In 2018, the Federated States of Micronesia (FSM) made a commitment to ensure full transparency in its tuna fishery by 2023 through a combination of electronic monitoring (EM) and human observer coverage in all industrial fishing vessels operating in its territorial waters. Full transparency in the fishery would provide the opportunity to implement new, potentially more effective, management strategies that would otherwise be difficult to carry out. In order to prepare for this “next generation” of fishery management, FSM’s National Oceanic Resource Management Authority (NORMA) has requested an analysis of their current, effort-based longline Vessel Day Scheme (VDS) regime, compared to output-based options, such as catch quotas, that can be made possible and/or more effective under full transparency. FSM is a member of the Pacific Islands Forum Fisheries Agency (FFA), an intergovernmental agency of 17 countries applying a coordinated and mutually beneficial approach to the conservation, management and development of regional tuna stocks. Because tuna are highly mobile pelagic species, the collective actions of member nations are crucial to the sustainable management of the fishery. Within FFA, FSM is one of the Parties to the Nauru Agreement (PNA), a subregional agreement between eight FFA members who control around 50% of the global supply of skipjack tuna. PNA countries currently employ a VDS management regime for their fleets. A regional scale shift to output-based longline management may have implications beyond those that would occur under country-level implementation.
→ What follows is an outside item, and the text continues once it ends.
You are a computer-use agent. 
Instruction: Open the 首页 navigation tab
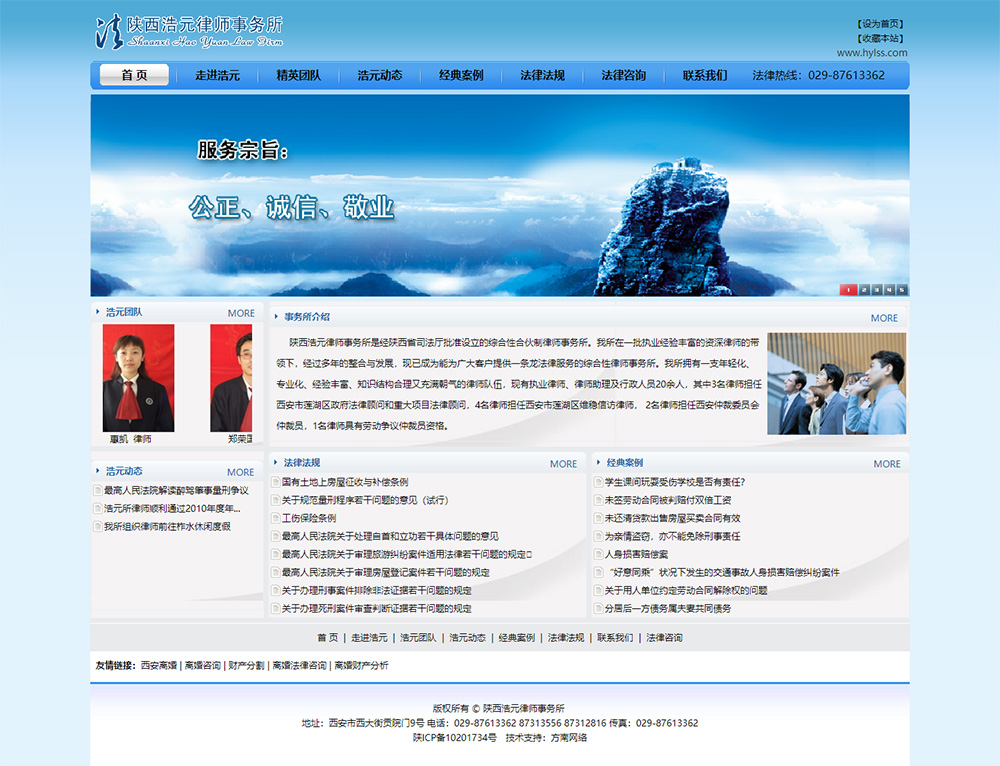point(134,75)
This research aims to weigh the tradeoffs between a business-as-usual scenario of VDS management versus a transition to output-based management aided by EM. We will investigate the possible outcomes of these scenarios at a country level (FSM), subregional level (PNA), and regional level (FFA). Our results will help to inform the sustainable management of a fishery with high socioeconomic and ecological significance to Pacific Island communities.
- What are the main challenges obstructing the sustainable management of FSM’s industrial longline fleet under VDS?
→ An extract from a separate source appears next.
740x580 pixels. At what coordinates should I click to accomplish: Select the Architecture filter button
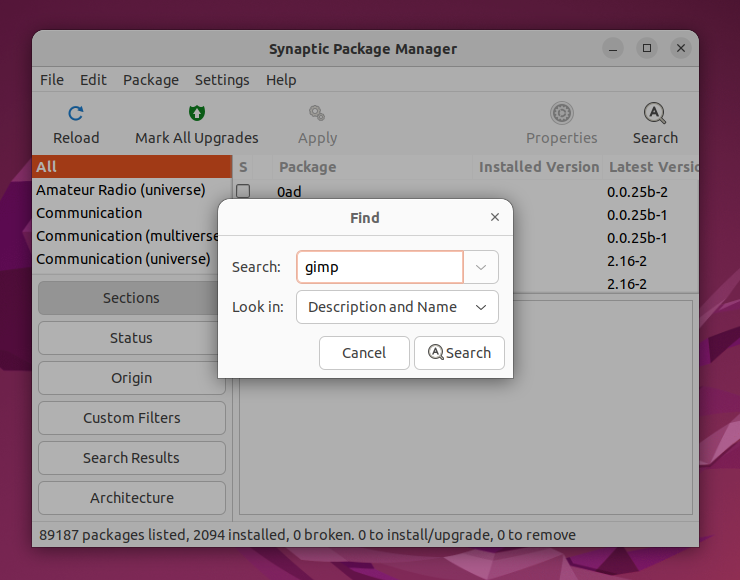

- Based on the best available knowledge, what are the pros and cons of switching FSM’s longline management regime from VDS to an output-based system?
- How does the availability of electronic monitoring affect the tradeoffs in switching from VDS to output-based management?
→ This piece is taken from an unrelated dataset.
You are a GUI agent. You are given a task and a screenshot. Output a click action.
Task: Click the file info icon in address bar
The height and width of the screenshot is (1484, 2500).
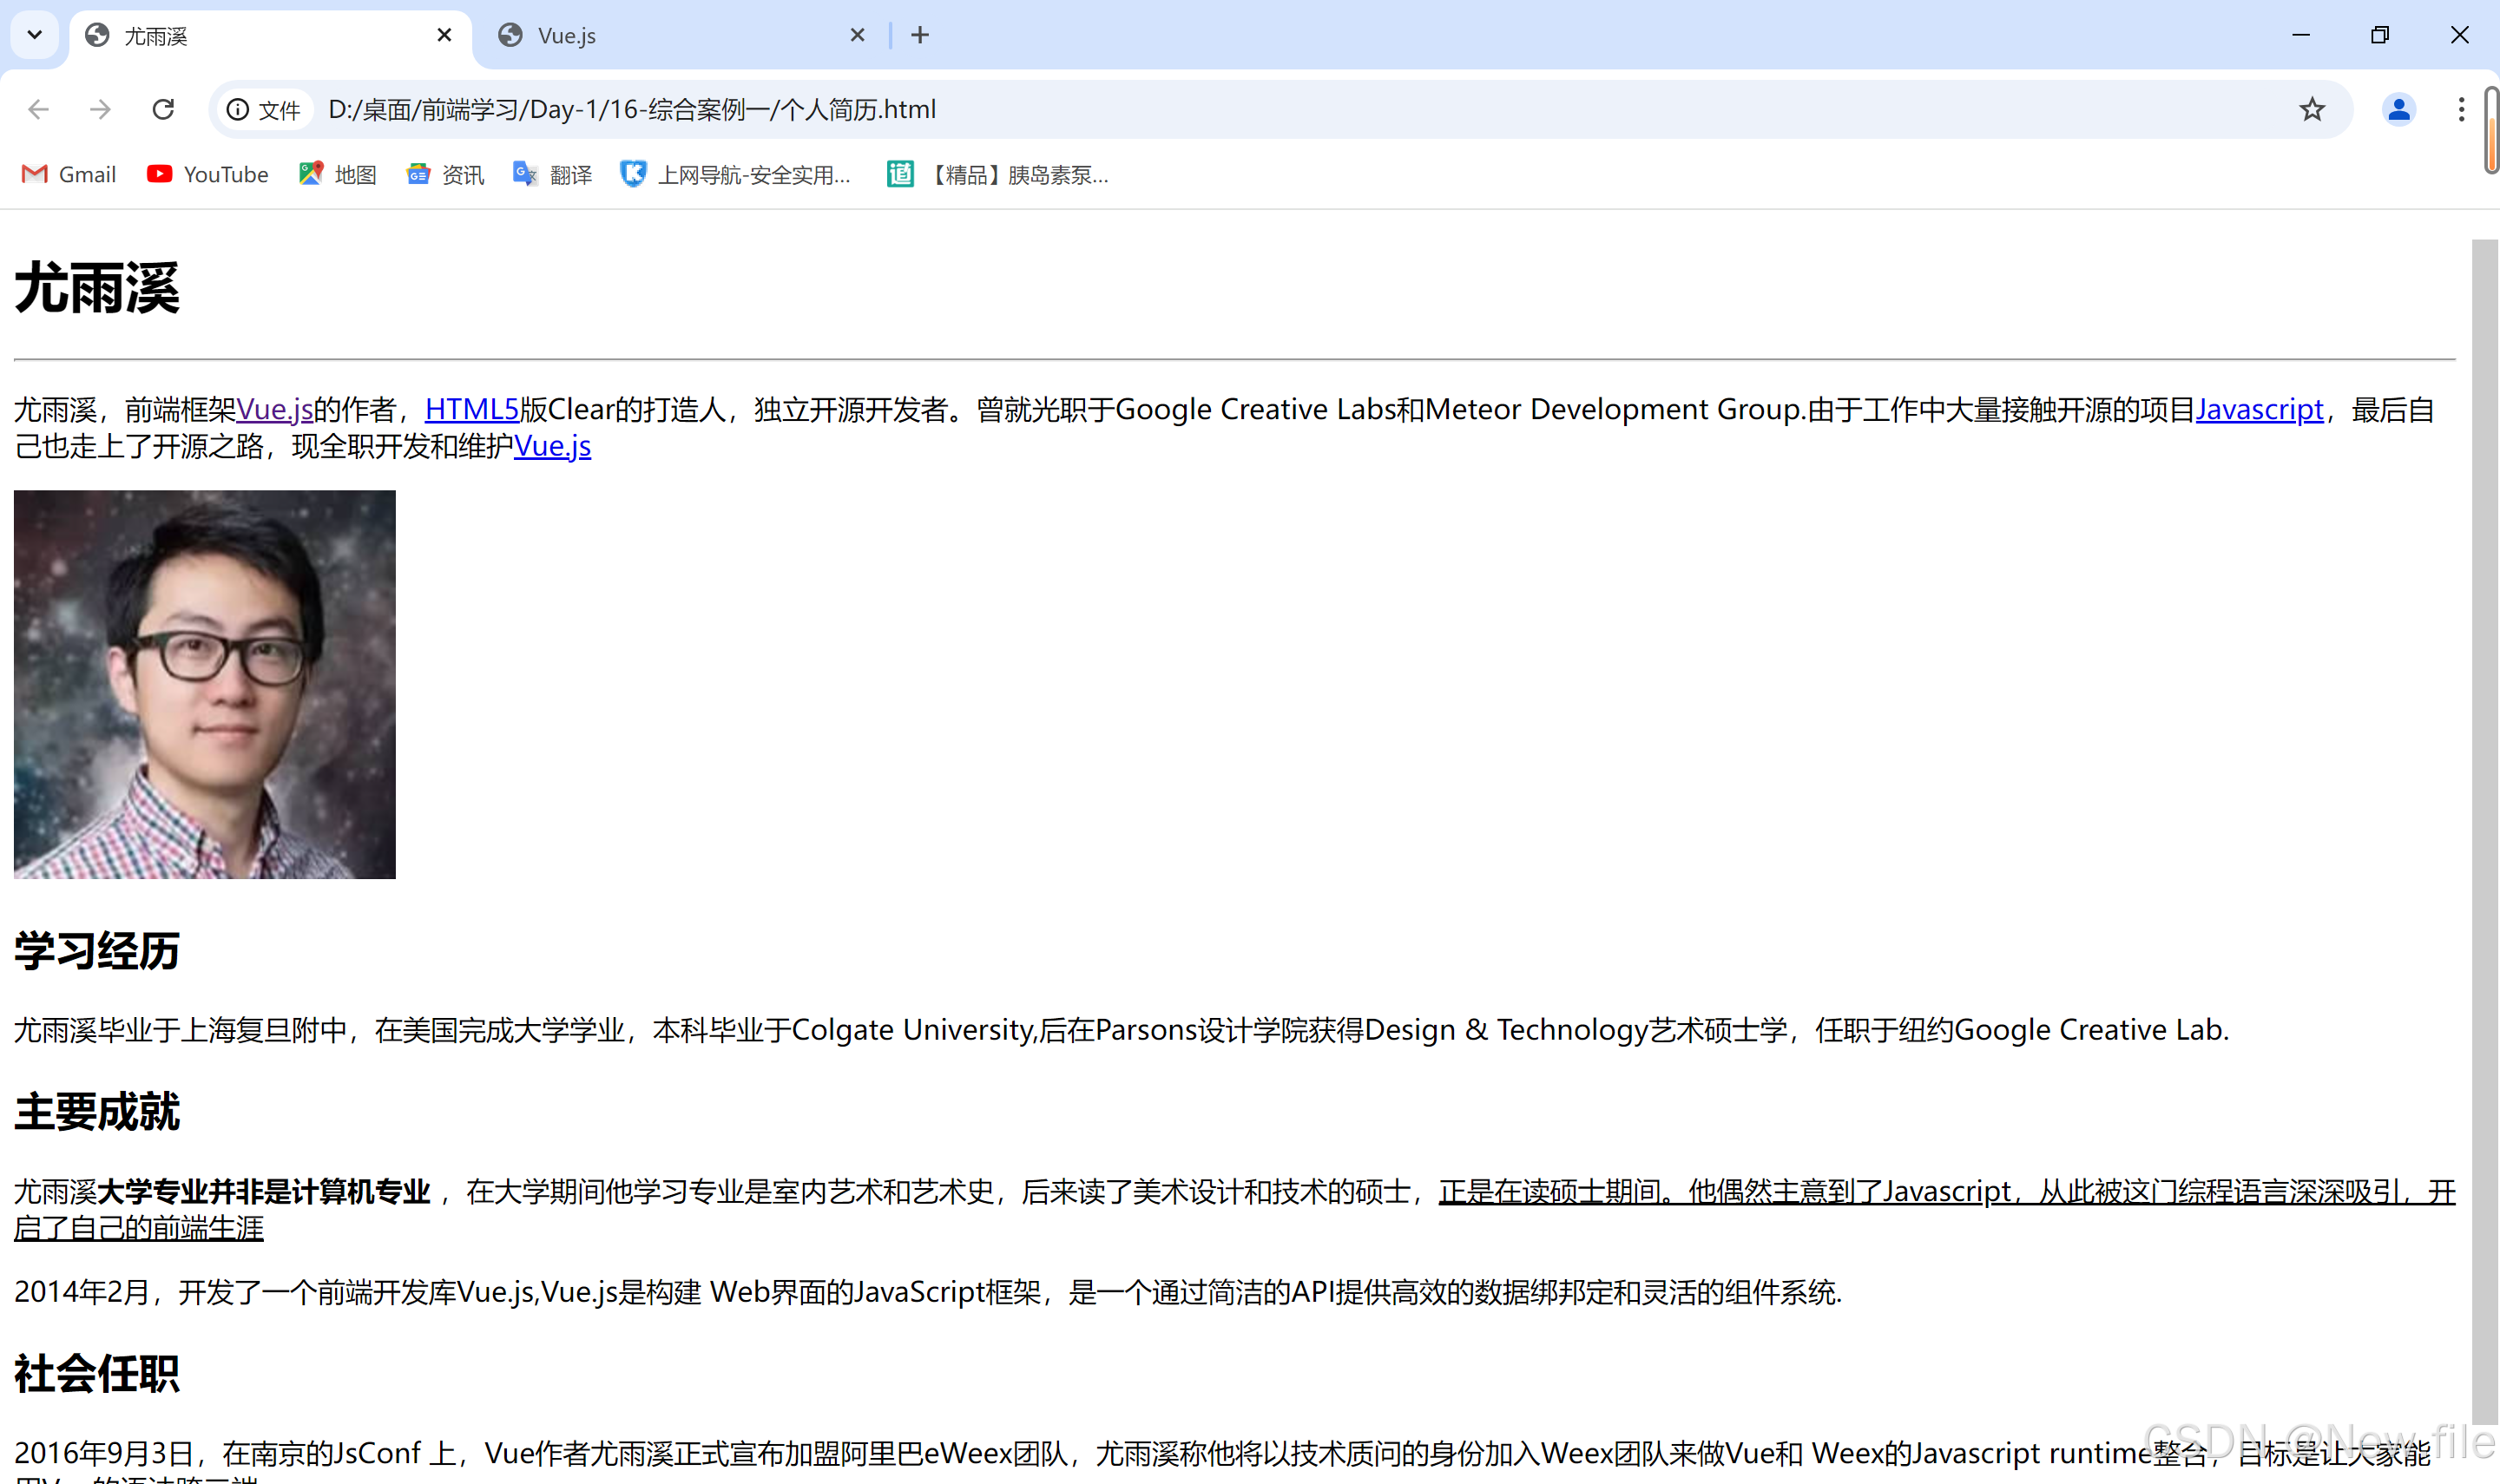[238, 109]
- How do these tradeoffs change at different scales (e.g., FSM, PNA and FFA)?
We will convene a group of experts in Pacific Islands fisheries management at the outset of the project to help guide our approach to the questions above. Building off of the expert guidance we receive during this meeting, we will complete a literature review of the status and challenges in the longline fleet in the western/central Pacific, the potential pros and cons of both a VDS and an output-based system in this context, and the potential role of electronic monitoring in these arenas. We will synthesize our findings from this research to address the four questions posed above.